# AMD vs INTEL



## chicha (Mar 14, 2007)

I know we had this fight across this site.
I am a big fan of AMD so i will go AMD all the way.

Now the point to note is There are only 2 players in the chip making industry(IBM appaaart).
The problem is they are two animals fighting and some day one will die. Then we will have no choice at all it will be another MICROSOFT.
There may be some small companies but AMD or INTEL will not let them come up. You see INTEL acquired Nvidia and AMD is taken over ATI. They will never let any other company come up.
So if this goes on i think that day is not far when we have only AMD or INTEL.
IBM is not doing anything big to promote their cell processors.

Now is the time for some other company to start making mark. it won't be easy but they have to do it.
What do you have to say?


----------



## gxsaurav (Mar 14, 2007)

chicha said:
			
		

> I know we had this fight across this site.
> I am a big fan of AMD so i will go AMD all the way.
> 
> Now the point to note is There are only 2 players in the chip making industry(IBM appaaart).
> ...


 
What, when, where


----------



## dOm1naTOr (Mar 14, 2007)

gx_saurav said:
			
		

> What, when, where



ME TOO HAVE SAME TO ASK


----------



## chicha (Mar 15, 2007)

what do you mean by that?


----------



## dOm1naTOr (Mar 15, 2007)

chicha said:
			
		

> You see _*INTEL acquired Nvidia*_ and AMD is taken over ATI.

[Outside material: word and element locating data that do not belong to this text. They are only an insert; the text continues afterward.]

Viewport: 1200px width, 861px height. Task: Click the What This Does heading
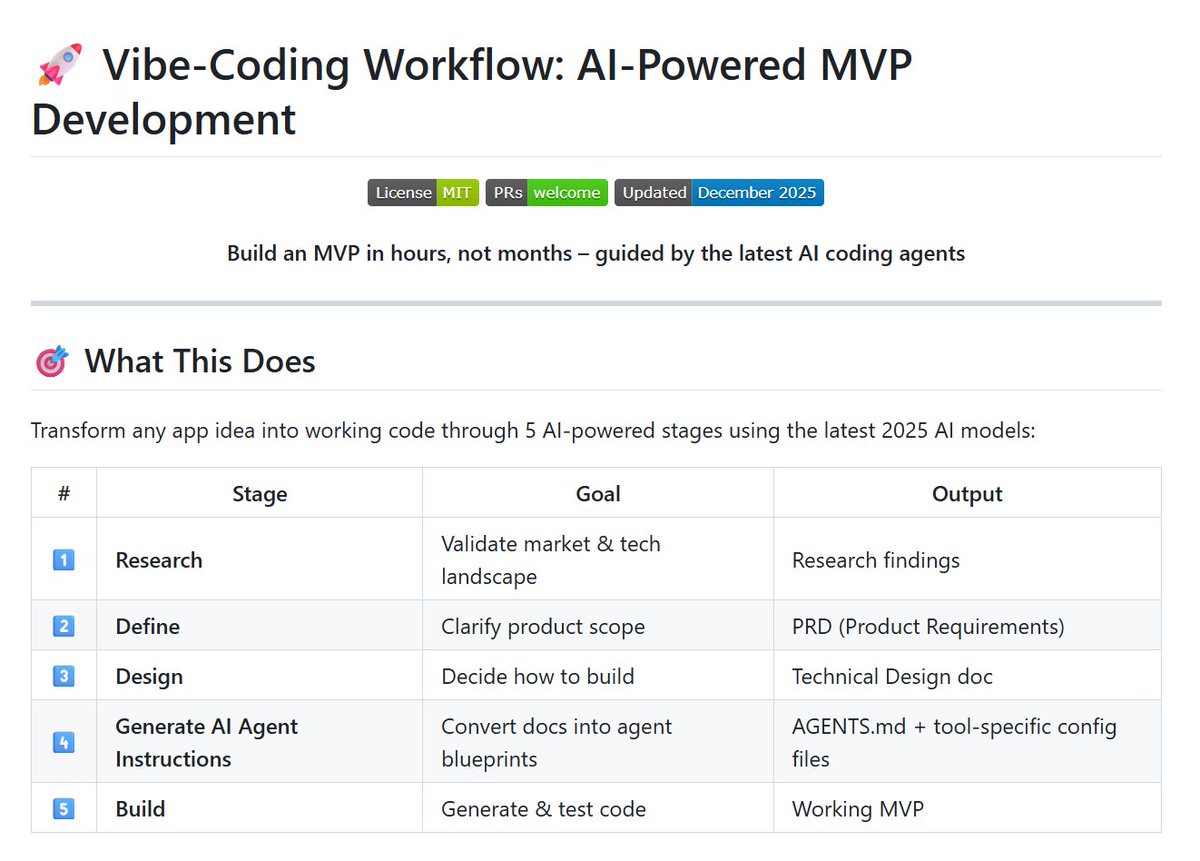(x=199, y=361)
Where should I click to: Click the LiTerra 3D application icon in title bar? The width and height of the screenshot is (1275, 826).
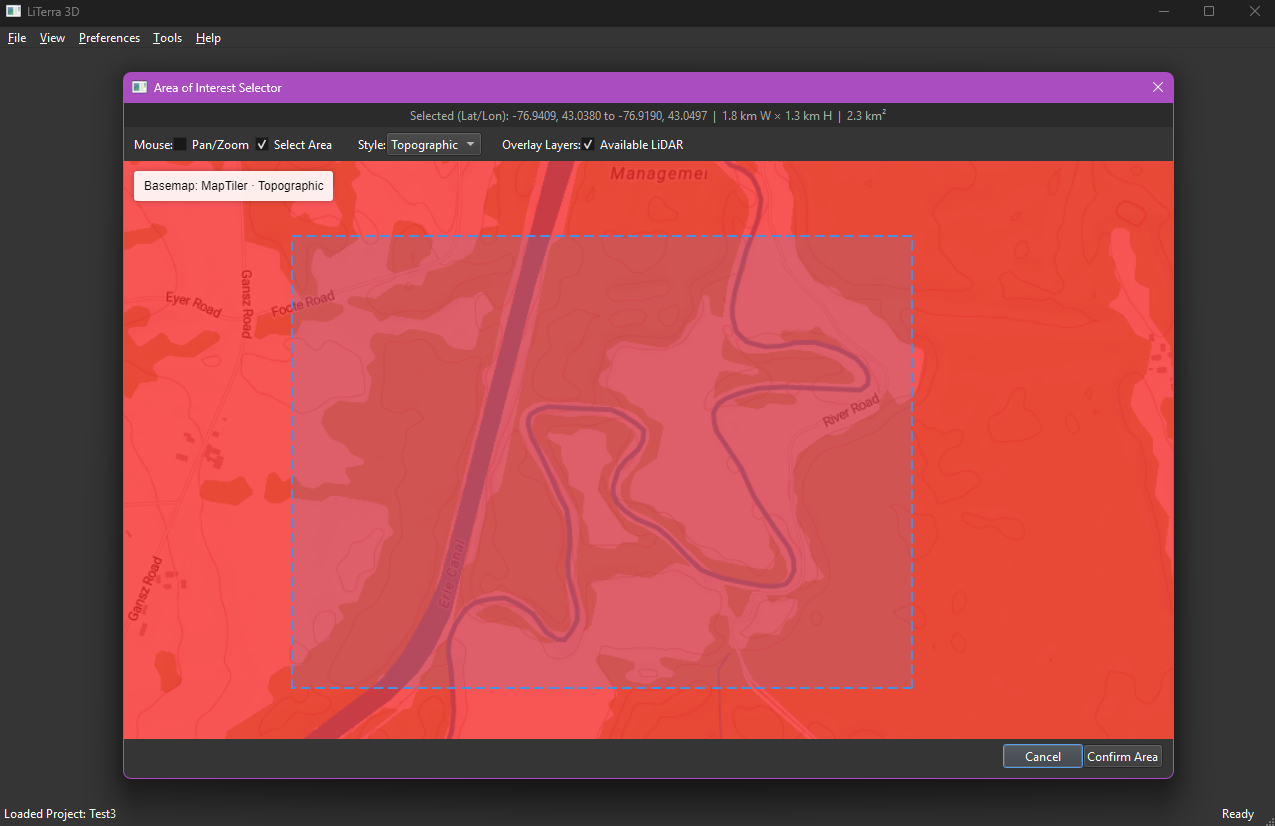[13, 11]
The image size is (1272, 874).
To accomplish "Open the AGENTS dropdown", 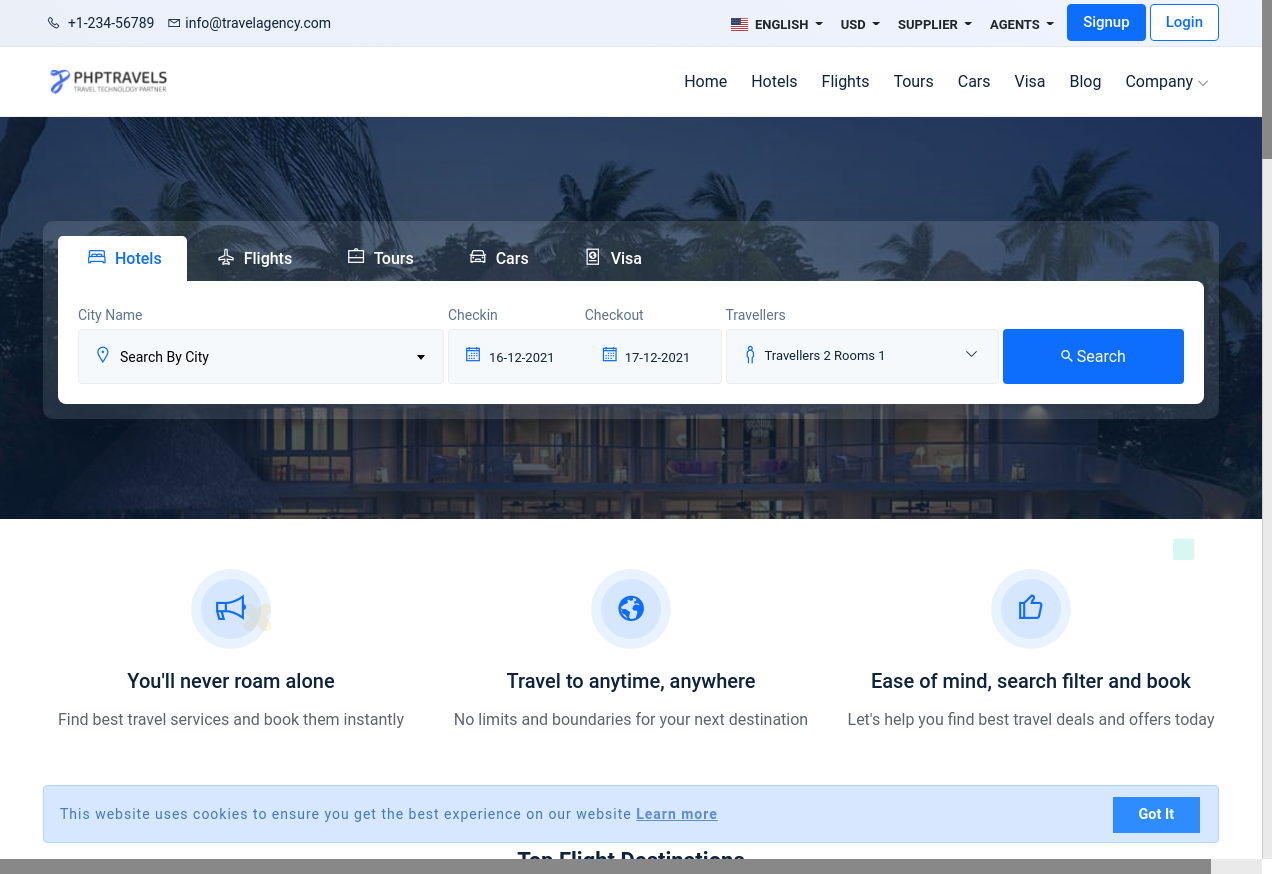I will coord(1021,24).
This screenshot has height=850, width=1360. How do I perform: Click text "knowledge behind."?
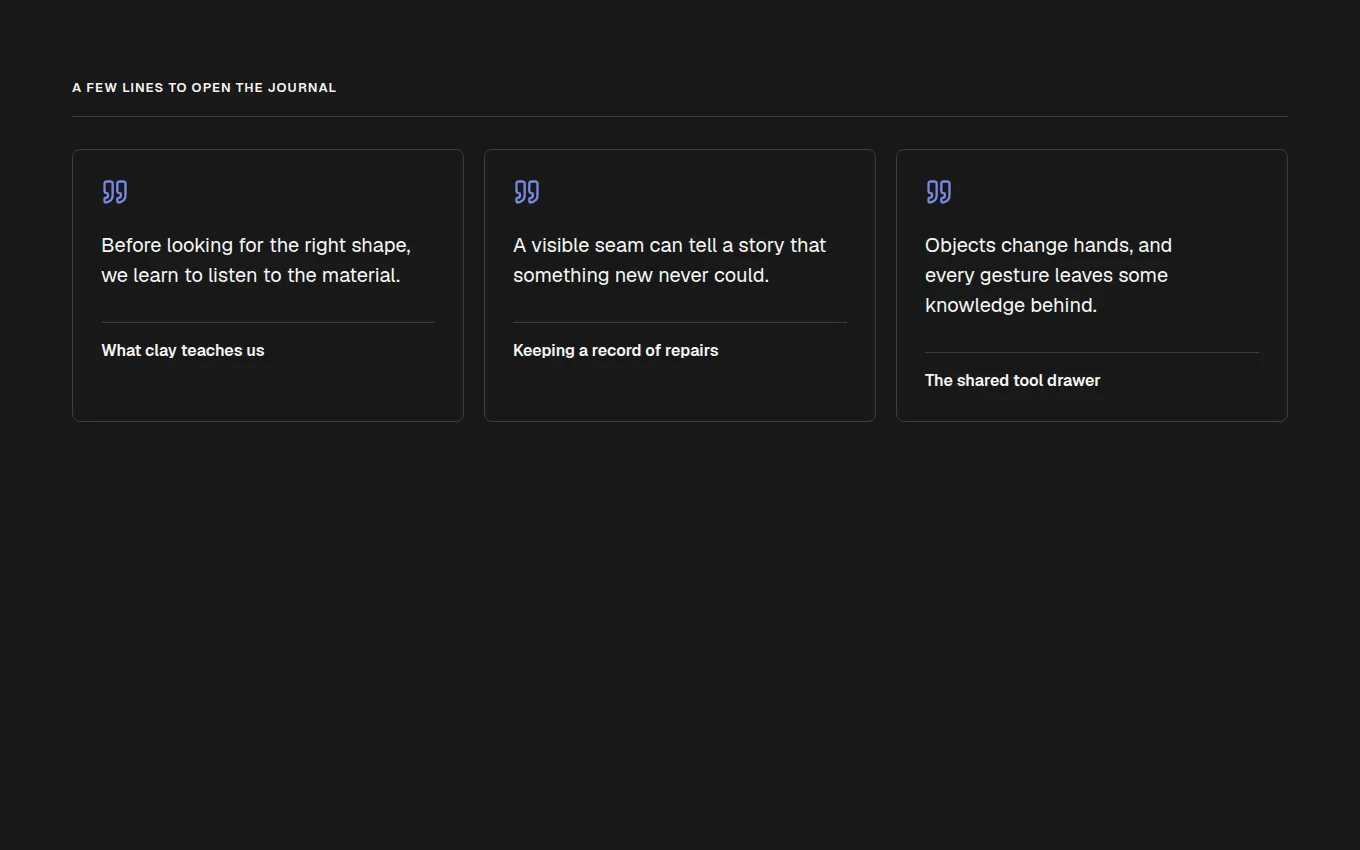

what, when , where, how, why???


----------



## chicha (Mar 15, 2007)

yes what does that mean?


----------



## Arsenal_Gunners (Mar 15, 2007)

WTF is going on
That means-Intel or Nvidia may soon sue you for providing wrong takeover information.


----------



## ssdivisiongermany1933 (Mar 15, 2007)

When Intel acquired nvidia


----------



## Third Eye (Mar 15, 2007)

who said nVidia is acquired by Intel.


----------



## kirangp (Mar 15, 2007)

Now am going to start a chip manufacturing company...So who all are going to work for free???Plz pm me..Hehe


----------



## =CrAzYG33K= (Mar 15, 2007)

I'm an AMD fanboi.. So I'll die by my AMD ...  (I have 2 AMD CPUs by the way..)
Recently though.. Intel has gone ahead of AMD by starting their Dual-Core line of Processors. But AMD is not far behind!


----------



## chicha (Mar 15, 2007)

oh thats is y some one asked me who when and where?
Now i am not sure that it accquired Nvidia but i remember very well that they did and AMD has tied up with ATi.

I am sorry if the info is worng, but please do check once and let me know.


----------



## vysakh (Mar 15, 2007)

they did not


----------